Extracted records

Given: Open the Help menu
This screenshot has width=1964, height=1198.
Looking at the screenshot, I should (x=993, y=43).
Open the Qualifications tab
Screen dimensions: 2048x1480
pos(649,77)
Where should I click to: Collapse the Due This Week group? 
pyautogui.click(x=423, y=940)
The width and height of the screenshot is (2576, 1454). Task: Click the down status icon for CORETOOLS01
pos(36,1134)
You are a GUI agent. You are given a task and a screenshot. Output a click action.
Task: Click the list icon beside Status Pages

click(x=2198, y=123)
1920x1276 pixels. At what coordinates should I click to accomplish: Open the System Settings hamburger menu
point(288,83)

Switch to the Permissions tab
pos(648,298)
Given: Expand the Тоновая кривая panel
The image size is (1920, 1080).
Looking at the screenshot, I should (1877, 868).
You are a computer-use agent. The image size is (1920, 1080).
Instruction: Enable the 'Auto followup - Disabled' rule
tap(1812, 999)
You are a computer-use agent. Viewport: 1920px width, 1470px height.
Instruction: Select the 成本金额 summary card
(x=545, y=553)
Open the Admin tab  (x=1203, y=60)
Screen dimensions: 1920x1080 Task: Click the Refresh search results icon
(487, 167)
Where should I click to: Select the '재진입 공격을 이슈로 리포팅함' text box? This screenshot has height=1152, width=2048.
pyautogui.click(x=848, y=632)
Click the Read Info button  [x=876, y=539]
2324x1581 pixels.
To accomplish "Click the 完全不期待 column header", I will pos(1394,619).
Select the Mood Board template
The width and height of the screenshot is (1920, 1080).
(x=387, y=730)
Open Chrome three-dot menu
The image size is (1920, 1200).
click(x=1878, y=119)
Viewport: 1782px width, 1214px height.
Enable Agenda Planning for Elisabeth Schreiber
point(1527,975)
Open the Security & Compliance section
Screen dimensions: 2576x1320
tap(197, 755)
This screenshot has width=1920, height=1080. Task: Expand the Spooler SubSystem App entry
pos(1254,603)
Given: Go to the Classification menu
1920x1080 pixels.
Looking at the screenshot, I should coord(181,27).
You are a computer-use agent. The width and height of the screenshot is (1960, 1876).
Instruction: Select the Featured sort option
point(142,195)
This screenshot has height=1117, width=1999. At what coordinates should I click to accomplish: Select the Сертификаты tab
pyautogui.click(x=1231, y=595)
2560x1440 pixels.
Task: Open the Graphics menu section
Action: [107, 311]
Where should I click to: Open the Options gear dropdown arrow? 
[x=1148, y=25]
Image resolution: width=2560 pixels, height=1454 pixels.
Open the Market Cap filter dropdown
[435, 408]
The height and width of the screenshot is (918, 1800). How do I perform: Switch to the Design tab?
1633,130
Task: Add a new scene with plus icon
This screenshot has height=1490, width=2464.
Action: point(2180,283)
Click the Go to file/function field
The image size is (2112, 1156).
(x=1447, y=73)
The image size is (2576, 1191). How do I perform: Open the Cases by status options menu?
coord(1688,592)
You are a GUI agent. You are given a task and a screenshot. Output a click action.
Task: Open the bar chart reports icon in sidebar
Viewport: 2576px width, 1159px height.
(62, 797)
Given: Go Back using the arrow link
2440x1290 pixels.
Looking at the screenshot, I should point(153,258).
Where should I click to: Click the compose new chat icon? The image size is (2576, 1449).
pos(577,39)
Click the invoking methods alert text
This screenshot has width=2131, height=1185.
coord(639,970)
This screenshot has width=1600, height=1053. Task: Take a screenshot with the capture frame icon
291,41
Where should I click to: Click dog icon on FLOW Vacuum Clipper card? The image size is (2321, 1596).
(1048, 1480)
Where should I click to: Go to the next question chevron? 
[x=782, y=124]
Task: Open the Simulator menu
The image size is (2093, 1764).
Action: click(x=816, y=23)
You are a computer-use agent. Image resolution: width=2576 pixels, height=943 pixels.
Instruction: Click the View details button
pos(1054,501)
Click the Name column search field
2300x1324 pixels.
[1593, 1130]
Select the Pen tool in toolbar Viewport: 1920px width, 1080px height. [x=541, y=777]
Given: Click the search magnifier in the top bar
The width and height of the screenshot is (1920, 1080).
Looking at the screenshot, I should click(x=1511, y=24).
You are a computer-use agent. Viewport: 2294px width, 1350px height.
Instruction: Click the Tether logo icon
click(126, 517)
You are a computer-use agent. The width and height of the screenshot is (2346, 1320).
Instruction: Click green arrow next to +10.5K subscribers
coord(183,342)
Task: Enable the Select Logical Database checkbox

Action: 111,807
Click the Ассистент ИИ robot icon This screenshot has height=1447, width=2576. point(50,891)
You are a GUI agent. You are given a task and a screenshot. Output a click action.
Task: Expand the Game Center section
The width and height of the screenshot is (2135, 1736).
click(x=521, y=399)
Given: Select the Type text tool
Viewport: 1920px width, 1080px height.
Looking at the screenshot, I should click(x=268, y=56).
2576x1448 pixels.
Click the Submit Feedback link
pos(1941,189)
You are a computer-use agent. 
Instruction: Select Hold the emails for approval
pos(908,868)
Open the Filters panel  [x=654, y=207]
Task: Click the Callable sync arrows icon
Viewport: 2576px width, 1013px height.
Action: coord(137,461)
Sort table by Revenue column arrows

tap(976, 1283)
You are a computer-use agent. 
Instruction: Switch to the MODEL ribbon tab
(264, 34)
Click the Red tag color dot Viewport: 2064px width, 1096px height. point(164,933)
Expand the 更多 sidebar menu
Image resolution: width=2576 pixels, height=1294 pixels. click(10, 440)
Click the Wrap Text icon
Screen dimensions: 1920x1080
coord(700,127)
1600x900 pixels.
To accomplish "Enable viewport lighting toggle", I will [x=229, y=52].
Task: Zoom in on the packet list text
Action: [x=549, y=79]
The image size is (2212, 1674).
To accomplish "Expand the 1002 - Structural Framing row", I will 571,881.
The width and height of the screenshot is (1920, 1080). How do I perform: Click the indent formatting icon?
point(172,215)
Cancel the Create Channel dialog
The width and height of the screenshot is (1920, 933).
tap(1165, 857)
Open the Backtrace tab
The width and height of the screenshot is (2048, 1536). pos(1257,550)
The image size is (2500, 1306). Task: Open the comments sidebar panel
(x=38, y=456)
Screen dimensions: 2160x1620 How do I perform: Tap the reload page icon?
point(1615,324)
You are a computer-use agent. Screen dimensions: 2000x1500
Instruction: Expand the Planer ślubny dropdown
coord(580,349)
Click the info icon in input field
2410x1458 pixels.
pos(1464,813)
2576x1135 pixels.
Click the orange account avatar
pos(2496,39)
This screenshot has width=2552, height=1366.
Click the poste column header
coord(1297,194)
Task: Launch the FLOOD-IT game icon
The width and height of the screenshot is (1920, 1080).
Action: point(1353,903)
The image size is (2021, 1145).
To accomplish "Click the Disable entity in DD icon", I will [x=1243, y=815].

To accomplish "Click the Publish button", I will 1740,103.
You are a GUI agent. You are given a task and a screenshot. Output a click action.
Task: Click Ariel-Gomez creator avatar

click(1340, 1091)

EXERCISE OBJECTIVE: Return the records above verbatim, in their entirety.

TASK RESULT:
Given: Open the Help menu
This screenshot has width=1964, height=1198.
Looking at the screenshot, I should (x=993, y=43).
Open the Qualifications tab
Screen dimensions: 2048x1480
pos(649,77)
Where should I click to: Collapse the Due This Week group? 
pyautogui.click(x=423, y=940)
The width and height of the screenshot is (2576, 1454). Task: Click the down status icon for CORETOOLS01
pos(36,1134)
You are a GUI agent. You are given a task and a screenshot. Output a click action.
Task: Click the list icon beside Status Pages

click(x=2198, y=123)
1920x1276 pixels. At what coordinates should I click to accomplish: Open the System Settings hamburger menu
point(288,83)

Switch to the Permissions tab
pos(648,298)
Given: Expand the Тоновая кривая panel
The image size is (1920, 1080).
Looking at the screenshot, I should (1877, 868).
You are a computer-use agent. The image size is (1920, 1080).
Instruction: Enable the 'Auto followup - Disabled' rule
tap(1812, 999)
You are a computer-use agent. Viewport: 1920px width, 1470px height.
Instruction: Select the 成本金额 summary card
(x=545, y=553)
Open the Admin tab  (x=1203, y=60)
Screen dimensions: 1920x1080 Task: Click the Refresh search results icon
(487, 167)
Where should I click to: Select the '재진입 공격을 이슈로 리포팅함' text box? This screenshot has height=1152, width=2048.
pyautogui.click(x=848, y=632)
Click the Read Info button  [x=876, y=539]
2324x1581 pixels.
To accomplish "Click the 完全不期待 column header", I will pos(1394,619).
Select the Mood Board template
The width and height of the screenshot is (1920, 1080).
(x=387, y=730)
Open Chrome three-dot menu
The image size is (1920, 1200).
click(x=1878, y=119)
Viewport: 1782px width, 1214px height.
Enable Agenda Planning for Elisabeth Schreiber
point(1527,975)
Open the Security & Compliance section
Screen dimensions: 2576x1320
tap(197, 755)
This screenshot has width=1920, height=1080. Task: Expand the Spooler SubSystem App entry
pos(1254,603)
Given: Go to the Classification menu
1920x1080 pixels.
Looking at the screenshot, I should coord(181,27).
You are a computer-use agent. The width and height of the screenshot is (1960, 1876).
Instruction: Select the Featured sort option
point(142,195)
This screenshot has height=1117, width=1999. At what coordinates should I click to accomplish: Select the Сертификаты tab
pyautogui.click(x=1231, y=595)
2560x1440 pixels.
Task: Open the Graphics menu section
Action: [107, 311]
Where should I click to: Open the Options gear dropdown arrow? 
[x=1148, y=25]
Image resolution: width=2560 pixels, height=1454 pixels.
Open the Market Cap filter dropdown
[435, 408]
The height and width of the screenshot is (918, 1800). How do I perform: Switch to the Design tab?
1633,130
Task: Add a new scene with plus icon
This screenshot has height=1490, width=2464.
Action: point(2180,283)
Click the Go to file/function field
The image size is (2112, 1156).
(x=1447, y=73)
The image size is (2576, 1191). How do I perform: Open the Cases by status options menu?
coord(1688,592)
You are a GUI agent. You are given a task and a screenshot. Output a click action.
Task: Open the bar chart reports icon in sidebar
Viewport: 2576px width, 1159px height.
(62, 797)
Given: Go Back using the arrow link
2440x1290 pixels.
Looking at the screenshot, I should point(153,258).
Where should I click to: Click the compose new chat icon? The image size is (2576, 1449).
pos(577,39)
Click the invoking methods alert text
This screenshot has width=2131, height=1185.
coord(639,970)
This screenshot has width=1600, height=1053. Task: Take a screenshot with the capture frame icon
291,41
Where should I click to: Click dog icon on FLOW Vacuum Clipper card? The image size is (2321, 1596).
(1048, 1480)
Where should I click to: Go to the next question chevron? 
[x=782, y=124]
Task: Open the Simulator menu
The image size is (2093, 1764).
Action: click(x=816, y=23)
You are a computer-use agent. Image resolution: width=2576 pixels, height=943 pixels.
Instruction: Click the View details button
pos(1054,501)
Click the Name column search field
2300x1324 pixels.
[1593, 1130]
Select the Pen tool in toolbar Viewport: 1920px width, 1080px height. [x=541, y=777]
Given: Click the search magnifier in the top bar
The width and height of the screenshot is (1920, 1080).
Looking at the screenshot, I should click(x=1511, y=24).
You are a computer-use agent. Viewport: 2294px width, 1350px height.
Instruction: Click the Tether logo icon
click(126, 517)
You are a computer-use agent. The width and height of the screenshot is (2346, 1320).
Instruction: Click green arrow next to +10.5K subscribers
coord(183,342)
Task: Enable the Select Logical Database checkbox

Action: 111,807
Click the Ассистент ИИ robot icon This screenshot has height=1447, width=2576. point(50,891)
You are a GUI agent. You are given a task and a screenshot. Output a click action.
Task: Expand the Game Center section
The width and height of the screenshot is (2135, 1736).
click(x=521, y=399)
Given: Select the Type text tool
Viewport: 1920px width, 1080px height.
Looking at the screenshot, I should click(x=268, y=56).
2576x1448 pixels.
Click the Submit Feedback link
pos(1941,189)
You are a computer-use agent. 
Instruction: Select Hold the emails for approval
pos(908,868)
Open the Filters panel  [x=654, y=207]
Task: Click the Callable sync arrows icon
Viewport: 2576px width, 1013px height.
Action: coord(137,461)
Sort table by Revenue column arrows

tap(976, 1283)
You are a computer-use agent. 
Instruction: Switch to the MODEL ribbon tab
(264, 34)
Click the Red tag color dot Viewport: 2064px width, 1096px height. point(164,933)
Expand the 更多 sidebar menu
Image resolution: width=2576 pixels, height=1294 pixels. click(10, 440)
Click the Wrap Text icon
Screen dimensions: 1920x1080
coord(700,127)
1600x900 pixels.
To accomplish "Enable viewport lighting toggle", I will [x=229, y=52].
Task: Zoom in on the packet list text
Action: [x=549, y=79]
The image size is (2212, 1674).
To accomplish "Expand the 1002 - Structural Framing row", I will 571,881.
The width and height of the screenshot is (1920, 1080). How do I perform: Click the indent formatting icon?
point(172,215)
Cancel the Create Channel dialog
The width and height of the screenshot is (1920, 933).
tap(1165, 857)
Open the Backtrace tab
The width and height of the screenshot is (2048, 1536). pos(1257,550)
The image size is (2500, 1306). Task: Open the comments sidebar panel
(x=38, y=456)
Screen dimensions: 2160x1620 How do I perform: Tap the reload page icon?
point(1615,324)
You are a computer-use agent. Screen dimensions: 2000x1500
Instruction: Expand the Planer ślubny dropdown
coord(580,349)
Click the info icon in input field
2410x1458 pixels.
pos(1464,813)
2576x1135 pixels.
Click the orange account avatar
pos(2496,39)
This screenshot has width=2552, height=1366.
Click the poste column header
coord(1297,194)
Task: Launch the FLOOD-IT game icon
The width and height of the screenshot is (1920, 1080).
Action: point(1353,903)
The image size is (2021, 1145).
To accomplish "Click the Disable entity in DD icon", I will [x=1243, y=815].

To accomplish "Click the Publish button", I will 1740,103.
You are a GUI agent. You are given a task and a screenshot. Output a click action.
Task: Click Ariel-Gomez creator avatar

click(1340, 1091)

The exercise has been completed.